| Série de consignes |
a. Pouvez-vous condenser sous forme de liste le paragraphe du récit de départ qui commence par « Oui, du respect pour eux », en conservant ses faits principaux ?
b. Pourriez-vous poursuivre le récit du pot de départ au magasin à partir de sa dernière phrase ?

| Passage du document |

Je passerais ma journée à regarder les clients d'un oeil extérieur, ceux tentés d'être les plus désagréable possible se heurteront à mon regard moqueur et à mon sourire en coin. Peu habitués à cette vision, je les verrais se brusquer puis partir du magasin. Ahahahah mais quelle jouissance. Encore plus puissante que de les insulter directement. Je reste concentré dans mon travail, par respect pour mes collègues et ma patronne mais ces connards peuvent aller se faire foutre.
Oui, du respect pour eux. Enfin je sais pas, on me pousse à "faire un pot de départ", belle hypocrisie mais je ne recule pas. En fait j'ai le discours du mec d'American Beauty, à la fin, quand il est mort, quand il explique qu'il ne ressent aucune haine, envers personne. J'achète des bières, reviens au travail avec le sourire. On s'installe derrière, aux poubelles et peu à peu, cette espèce de proximité s'installe. Nous, sur nos bancs aux plastiques, le regard commençant à se troubler devant ces canettes d'Heineken, ces deux filles qui me disent qu'elles vont me regretter et blablabla. Je n'en crois pas un mot mais je trouve ça assez touchant qu'elles le disent. La sensibilité augmente avec l'alcool, vous le savez bien.

| Extrait de données |
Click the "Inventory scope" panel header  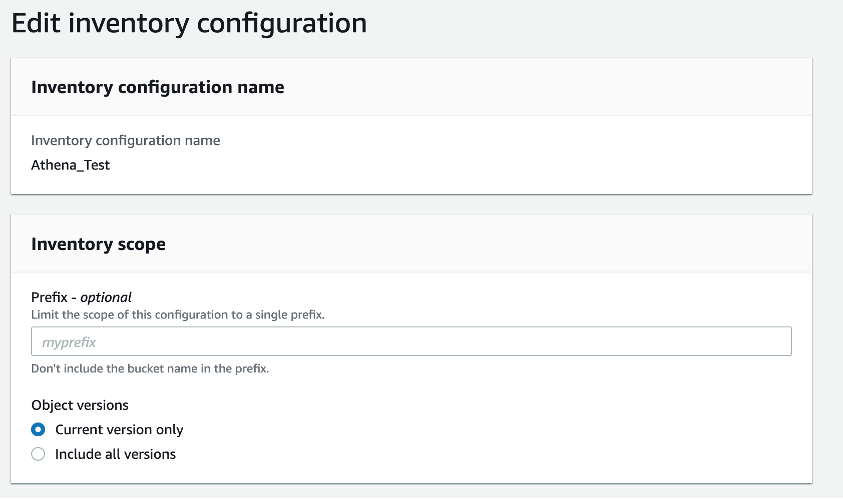[98, 244]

| Réponses par consigne |
a.
- Malgré un doute sur ce respect, on me pousse à « faire un pot de départ ». J'y vois de l'hypocrisie mais j'accepte.
- Mon état d'esprit ressemble au discours final du personnage d'American Beauty, qui ne ressent de haine envers personne.
- J'achète des bières et je reviens au travail avec le sourire.
- Nous nous installons derrière, près des poubelles, sur des bancs en plastique. Devant les canettes d'Heineken, une certaine proximité s'installe peu à peu.
- Deux filles me disent qu'elles vont me regretter. Je n'en crois rien, mais je trouve touchant qu'elles le disent.
- L'alcool augmente la sensibilité.

b.
Puis, quand je sors définitivement, je marche un peu tout seul, sans musique encore, m'arrête le temps de prendre une cigarette que je mets doucement en bouche. Le briquet en main, je regarde les réverbères, les fenêtres allumées aux étages des immeubles, le ciel bleu nuit, j'allume la cigarette, tire une grosse latte, mets What's going on de quivoussavez et sourit. C'est marrant comme ce morceau peut me rendre heureux quand tout va bien et comme il peut me rendre triste quand ça va pas. Dieu merci ça allait. Dieu merci ça va toujours.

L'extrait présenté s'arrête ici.